--- EINTRÄGE ---

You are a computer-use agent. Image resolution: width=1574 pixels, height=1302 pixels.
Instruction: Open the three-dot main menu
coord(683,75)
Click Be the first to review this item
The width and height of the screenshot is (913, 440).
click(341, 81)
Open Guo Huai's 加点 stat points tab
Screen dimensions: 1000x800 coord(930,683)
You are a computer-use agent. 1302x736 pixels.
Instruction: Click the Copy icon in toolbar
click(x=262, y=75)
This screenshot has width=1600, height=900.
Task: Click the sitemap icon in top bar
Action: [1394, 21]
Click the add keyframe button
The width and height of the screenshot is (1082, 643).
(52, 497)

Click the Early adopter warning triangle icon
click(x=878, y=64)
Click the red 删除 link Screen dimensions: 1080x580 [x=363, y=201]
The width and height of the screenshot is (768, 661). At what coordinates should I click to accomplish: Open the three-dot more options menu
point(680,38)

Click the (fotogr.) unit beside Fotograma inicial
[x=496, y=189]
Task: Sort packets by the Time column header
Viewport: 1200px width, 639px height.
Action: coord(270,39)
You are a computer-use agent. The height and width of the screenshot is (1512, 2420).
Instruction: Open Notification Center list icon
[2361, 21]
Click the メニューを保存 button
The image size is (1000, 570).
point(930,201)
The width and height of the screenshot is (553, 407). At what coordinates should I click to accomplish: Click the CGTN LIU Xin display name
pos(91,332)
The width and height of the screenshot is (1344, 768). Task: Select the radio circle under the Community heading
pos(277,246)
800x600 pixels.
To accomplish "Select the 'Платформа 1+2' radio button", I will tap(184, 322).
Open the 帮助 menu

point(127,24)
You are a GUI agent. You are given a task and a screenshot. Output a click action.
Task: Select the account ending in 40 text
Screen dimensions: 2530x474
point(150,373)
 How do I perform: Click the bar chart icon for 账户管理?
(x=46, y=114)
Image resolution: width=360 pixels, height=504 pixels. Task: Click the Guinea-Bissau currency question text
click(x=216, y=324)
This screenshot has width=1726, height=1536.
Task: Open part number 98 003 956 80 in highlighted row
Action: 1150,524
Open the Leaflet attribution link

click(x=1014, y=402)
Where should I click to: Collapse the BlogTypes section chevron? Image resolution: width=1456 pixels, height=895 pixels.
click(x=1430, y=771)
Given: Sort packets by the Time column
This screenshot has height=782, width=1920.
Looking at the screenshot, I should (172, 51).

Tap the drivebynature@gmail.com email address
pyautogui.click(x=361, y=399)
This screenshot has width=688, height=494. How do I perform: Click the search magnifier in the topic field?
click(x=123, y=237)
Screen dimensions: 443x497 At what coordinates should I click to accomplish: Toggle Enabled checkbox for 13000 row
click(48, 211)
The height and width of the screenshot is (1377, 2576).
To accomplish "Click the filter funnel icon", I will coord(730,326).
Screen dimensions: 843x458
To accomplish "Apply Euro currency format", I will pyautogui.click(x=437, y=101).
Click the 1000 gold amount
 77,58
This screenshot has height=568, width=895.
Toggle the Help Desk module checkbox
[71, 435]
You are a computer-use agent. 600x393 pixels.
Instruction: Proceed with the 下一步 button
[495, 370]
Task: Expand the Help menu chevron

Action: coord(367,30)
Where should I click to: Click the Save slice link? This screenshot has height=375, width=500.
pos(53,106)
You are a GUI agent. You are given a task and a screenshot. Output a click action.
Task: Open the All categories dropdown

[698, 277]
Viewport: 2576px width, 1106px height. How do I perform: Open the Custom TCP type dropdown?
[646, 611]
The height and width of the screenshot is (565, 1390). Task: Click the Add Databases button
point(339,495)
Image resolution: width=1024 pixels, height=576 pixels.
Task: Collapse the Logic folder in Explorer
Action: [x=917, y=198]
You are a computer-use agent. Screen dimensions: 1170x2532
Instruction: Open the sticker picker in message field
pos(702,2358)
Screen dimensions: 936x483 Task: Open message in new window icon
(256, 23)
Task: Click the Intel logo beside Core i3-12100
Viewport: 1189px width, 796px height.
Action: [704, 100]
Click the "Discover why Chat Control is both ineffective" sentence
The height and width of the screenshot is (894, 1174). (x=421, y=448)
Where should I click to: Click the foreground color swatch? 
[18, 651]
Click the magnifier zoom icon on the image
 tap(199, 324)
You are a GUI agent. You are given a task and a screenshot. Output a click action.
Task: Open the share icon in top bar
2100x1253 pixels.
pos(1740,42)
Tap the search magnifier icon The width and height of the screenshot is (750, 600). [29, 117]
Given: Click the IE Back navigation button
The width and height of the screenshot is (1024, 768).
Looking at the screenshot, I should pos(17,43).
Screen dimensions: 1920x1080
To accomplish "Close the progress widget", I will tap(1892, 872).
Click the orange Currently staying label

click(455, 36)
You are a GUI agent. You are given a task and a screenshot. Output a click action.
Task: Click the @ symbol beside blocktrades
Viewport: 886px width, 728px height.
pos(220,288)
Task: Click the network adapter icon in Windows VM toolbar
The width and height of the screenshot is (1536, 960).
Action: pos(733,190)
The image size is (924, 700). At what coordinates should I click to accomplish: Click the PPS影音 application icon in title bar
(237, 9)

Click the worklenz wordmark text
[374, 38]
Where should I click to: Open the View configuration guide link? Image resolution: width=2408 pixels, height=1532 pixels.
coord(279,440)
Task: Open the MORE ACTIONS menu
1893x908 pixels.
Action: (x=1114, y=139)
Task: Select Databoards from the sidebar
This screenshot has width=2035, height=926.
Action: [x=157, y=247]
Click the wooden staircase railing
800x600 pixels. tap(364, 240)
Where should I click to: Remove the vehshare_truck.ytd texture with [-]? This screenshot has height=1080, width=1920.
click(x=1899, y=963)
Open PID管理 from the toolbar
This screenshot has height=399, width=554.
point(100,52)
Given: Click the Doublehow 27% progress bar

---

-- ÜBUNGSZIEL --
Wandle den Abschnitt, der mit der Zeile mit „You are a computer-use agent. Screen“ beginnt und mit der Zeile mit „Action: [704, 100]“ endet, in eine CSV mit den Spalten „eingabe“ und „ausgabe“ um. Pro Eintrag eine Zeile: Text und Antwort jeweils in einem Feld in Anführungszeichen, Zeilenumbrüche durch Leerzeichen ersetzt.

-- RICHTIGE ANTWORT --
eingabe,ausgabe
"You are a computer-use agent. Screen dimensions: 1170x2532 Instruction: Open the sticker picker in message field","pos(702,2358)"
"Screen dimensions: 936x483 Task: Open message in new window icon","(256, 23)"
"Task: Click the Intel logo beside Core i3-12100 Viewport: 1189px width, 796px height.","Action: [704, 100]"